Apresentamos o discurso integral do presidente venezuelano. Neste discurso, Chávez classificou o presidente dos Estados Unidos como «o diabo» e as propostas apresentadas por Bush no discurso do dia anterior ante a ONU como «a receita do diabo». Esta foi a parte do discurso mais destacada na comunicação social dita “de referência”, ainda assim interpretada fora do contexto (sem fazer menção da «receita do diabo»), transformando-a num insulto gratuito.(…)

“Senhora Presidente, Excelências, Chefes de Estado, Chefes de Governo e Altos Representantes dos governos do mundo: muito bom dia a todos e a todas. Em primeiro lugar, quero convidar com muito respeito aqueles que não tenham tido a oportunidade de ler este livro, a que o leiam: Noam Chomsky, um dos mais prestigiosos intelectuais desta América e do mundo, Chomsky, num dos seus mais recentes trabalhos: Hegemonia ou Sobrevivência – A Estratégia Imperialista dos Estados Unidos. Excelente trabalho para entender o que aconteceu no mundo, o século XX, o que está a acontecer hoje, e a maior ameaça que paira sobre o nosso planeta: a pretensão hegemónica do imperialismo norte-americano põe em risco a própria sobrevivência da espécie humana.

Continuamos a alertar sobre esse perigo e a fazer um apelo ao próprio povo dos Estados Unidos e ao mundo para deter esta ameaça que é como a própria espada de Damocles. Eu pensava ler algum capítulo mas, para respeitar o tempo, é melhor que o deixe como uma recomendação. Lê-se rápido. (É muito bom, senhora Presidente, seguramente o conhece). Foi publicado em inglês, alemão, russo, em árabe, seguramente.

Vejam, eu creio que os primeiros cidadãos que deveriam ler este livro são os cidadãos irmãos e irmãs dos Estados Unidos, porque têm a ameaça em sua própria casa; o diabo está em casa, pois. O diabo, o próprio diabo, está em casa. Ontem veio o diabo aqui.

Exercícios:
[A] No excerto do discurso, que livro de Noam Chomsky é recomendado aos presentes?
[B] Retome o excerto do discurso e continue-o a partir da última frase.
Não é preciso consultar a listagem para nada.

Listagem bruta:
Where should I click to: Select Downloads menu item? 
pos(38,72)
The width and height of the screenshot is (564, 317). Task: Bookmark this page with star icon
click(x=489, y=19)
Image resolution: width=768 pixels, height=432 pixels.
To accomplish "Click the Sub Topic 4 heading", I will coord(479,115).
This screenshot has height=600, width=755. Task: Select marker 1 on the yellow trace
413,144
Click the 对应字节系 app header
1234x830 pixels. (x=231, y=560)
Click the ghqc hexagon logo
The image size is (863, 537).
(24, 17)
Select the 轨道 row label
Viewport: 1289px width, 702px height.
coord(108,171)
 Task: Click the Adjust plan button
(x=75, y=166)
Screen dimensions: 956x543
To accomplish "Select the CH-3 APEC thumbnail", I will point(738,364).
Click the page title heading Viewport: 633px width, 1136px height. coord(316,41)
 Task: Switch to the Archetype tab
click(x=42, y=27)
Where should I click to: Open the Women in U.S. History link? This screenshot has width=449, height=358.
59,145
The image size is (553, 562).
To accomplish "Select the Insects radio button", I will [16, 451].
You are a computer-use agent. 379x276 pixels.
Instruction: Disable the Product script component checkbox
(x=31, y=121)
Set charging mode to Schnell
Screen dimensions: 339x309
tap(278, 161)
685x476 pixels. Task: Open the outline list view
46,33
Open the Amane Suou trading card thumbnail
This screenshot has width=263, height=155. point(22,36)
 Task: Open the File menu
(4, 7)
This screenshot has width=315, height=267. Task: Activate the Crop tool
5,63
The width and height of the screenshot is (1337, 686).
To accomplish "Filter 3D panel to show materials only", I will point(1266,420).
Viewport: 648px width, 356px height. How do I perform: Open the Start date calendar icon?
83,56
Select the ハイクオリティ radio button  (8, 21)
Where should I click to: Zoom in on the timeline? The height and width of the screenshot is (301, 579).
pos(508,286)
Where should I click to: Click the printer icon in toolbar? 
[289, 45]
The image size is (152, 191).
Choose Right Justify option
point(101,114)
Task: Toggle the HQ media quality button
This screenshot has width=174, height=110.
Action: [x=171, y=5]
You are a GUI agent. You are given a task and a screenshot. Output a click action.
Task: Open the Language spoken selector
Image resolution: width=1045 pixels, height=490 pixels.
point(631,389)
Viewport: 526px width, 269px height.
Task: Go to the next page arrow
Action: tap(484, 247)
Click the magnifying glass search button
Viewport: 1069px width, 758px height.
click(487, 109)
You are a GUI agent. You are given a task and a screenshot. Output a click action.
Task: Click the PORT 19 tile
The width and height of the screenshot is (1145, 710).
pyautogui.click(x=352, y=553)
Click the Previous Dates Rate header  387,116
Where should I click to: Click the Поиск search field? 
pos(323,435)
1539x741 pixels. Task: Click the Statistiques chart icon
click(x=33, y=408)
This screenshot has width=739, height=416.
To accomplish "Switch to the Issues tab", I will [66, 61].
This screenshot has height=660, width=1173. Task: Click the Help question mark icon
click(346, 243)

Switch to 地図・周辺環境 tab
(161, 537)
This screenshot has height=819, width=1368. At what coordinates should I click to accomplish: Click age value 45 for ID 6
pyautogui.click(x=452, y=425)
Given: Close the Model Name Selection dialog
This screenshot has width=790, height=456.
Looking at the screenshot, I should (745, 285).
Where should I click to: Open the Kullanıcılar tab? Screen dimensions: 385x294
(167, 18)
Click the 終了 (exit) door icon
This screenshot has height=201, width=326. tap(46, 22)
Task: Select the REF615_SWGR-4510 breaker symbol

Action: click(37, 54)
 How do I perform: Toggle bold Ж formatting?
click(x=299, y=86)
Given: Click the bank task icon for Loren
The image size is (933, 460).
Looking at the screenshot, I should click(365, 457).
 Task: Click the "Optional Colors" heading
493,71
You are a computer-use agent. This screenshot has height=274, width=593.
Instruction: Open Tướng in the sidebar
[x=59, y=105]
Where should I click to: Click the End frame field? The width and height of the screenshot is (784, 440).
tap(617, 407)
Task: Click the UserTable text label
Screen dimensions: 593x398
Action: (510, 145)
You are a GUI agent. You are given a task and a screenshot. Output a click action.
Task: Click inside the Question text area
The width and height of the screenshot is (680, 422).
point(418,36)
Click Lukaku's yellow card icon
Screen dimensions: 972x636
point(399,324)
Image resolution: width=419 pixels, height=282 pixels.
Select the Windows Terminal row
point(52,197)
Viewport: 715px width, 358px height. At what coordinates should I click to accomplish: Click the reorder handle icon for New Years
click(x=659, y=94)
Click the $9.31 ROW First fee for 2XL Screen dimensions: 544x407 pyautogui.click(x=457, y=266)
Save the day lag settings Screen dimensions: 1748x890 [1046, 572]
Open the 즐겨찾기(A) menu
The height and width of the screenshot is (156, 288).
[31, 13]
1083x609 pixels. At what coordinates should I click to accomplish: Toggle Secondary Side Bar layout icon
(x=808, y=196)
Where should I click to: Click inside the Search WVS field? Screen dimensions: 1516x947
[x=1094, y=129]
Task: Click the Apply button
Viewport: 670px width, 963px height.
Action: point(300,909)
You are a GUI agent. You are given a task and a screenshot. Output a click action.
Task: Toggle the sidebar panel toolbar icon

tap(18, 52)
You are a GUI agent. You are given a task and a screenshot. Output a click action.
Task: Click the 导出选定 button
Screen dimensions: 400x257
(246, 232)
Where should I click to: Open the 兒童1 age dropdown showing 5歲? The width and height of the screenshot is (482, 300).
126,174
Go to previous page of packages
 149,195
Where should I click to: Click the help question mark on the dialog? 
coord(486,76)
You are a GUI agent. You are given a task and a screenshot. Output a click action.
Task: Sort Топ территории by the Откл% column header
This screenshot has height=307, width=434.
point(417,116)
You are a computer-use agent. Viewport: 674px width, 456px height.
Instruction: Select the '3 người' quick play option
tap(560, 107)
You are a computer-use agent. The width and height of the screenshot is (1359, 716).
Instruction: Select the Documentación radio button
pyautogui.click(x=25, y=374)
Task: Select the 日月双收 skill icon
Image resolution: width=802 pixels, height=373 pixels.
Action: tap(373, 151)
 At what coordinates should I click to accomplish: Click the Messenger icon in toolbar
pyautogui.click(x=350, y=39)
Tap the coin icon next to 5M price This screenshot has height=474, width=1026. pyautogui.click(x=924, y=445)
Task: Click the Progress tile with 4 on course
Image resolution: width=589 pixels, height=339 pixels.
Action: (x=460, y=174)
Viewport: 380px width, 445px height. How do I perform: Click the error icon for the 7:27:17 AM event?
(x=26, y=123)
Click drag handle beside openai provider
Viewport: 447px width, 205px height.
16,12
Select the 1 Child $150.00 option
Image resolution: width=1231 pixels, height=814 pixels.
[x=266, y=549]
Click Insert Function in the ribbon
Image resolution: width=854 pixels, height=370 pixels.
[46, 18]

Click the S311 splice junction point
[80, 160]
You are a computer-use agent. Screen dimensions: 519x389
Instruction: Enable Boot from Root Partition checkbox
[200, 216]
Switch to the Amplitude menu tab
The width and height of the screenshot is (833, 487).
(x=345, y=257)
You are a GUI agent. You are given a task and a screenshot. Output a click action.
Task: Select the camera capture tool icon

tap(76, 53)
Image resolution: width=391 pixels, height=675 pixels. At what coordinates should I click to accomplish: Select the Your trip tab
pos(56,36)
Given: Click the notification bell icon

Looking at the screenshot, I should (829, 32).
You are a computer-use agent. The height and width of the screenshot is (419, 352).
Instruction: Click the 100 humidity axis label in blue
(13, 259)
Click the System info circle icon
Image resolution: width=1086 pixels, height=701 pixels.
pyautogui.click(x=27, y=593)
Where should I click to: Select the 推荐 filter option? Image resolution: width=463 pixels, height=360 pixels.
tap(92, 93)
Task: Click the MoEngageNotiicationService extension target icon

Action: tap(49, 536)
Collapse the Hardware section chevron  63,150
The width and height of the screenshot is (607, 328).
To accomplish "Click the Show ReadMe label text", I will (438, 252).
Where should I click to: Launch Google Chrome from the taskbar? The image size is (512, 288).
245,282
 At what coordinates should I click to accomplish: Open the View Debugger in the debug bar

Respostas:
[A] Hegemonia ou Sobrevivência – A Estratégia Imperialista dos Estados Unidos.

[B]
Ontem esteve o diabo aqui, neste mesmo lugar. Ainda cheira a enxofre esta mesa onde me cabe falar. Ontem, senhoras, senhores, desta mesma tribuna o senhor Presidente dos Estados Unidos, a quem eu chamo “o diabo”, veio aqui falar como dono do mundo, como dono do mundo. Um psiquiatra não estaria a mais para analisar o discurso de ontem do Presidente dos Estados Unidos. Como porta-voz do imperialismo, veio dar as suas receitas para tratar de manter o actual esquema de dominação, de exploração e de saque dos povos do mundo. Para um filme de Alfred Hitchcock, estaria bom; inclusive eu proporia um título: “A receita do diabo”.

Ou seja, o imperialismo norte-americano – e aqui Chomsky di­‑lo com uma clareza meridiana e profunda – está a fazer esforços desesperados para consolidar o seu sistema hegemónico de dominação. Nós não podemos permitir que isso ocorra, não podemos permitir que se instale a ditadura mundial, que se consolide, pois, que se consolide a ditadura mundial.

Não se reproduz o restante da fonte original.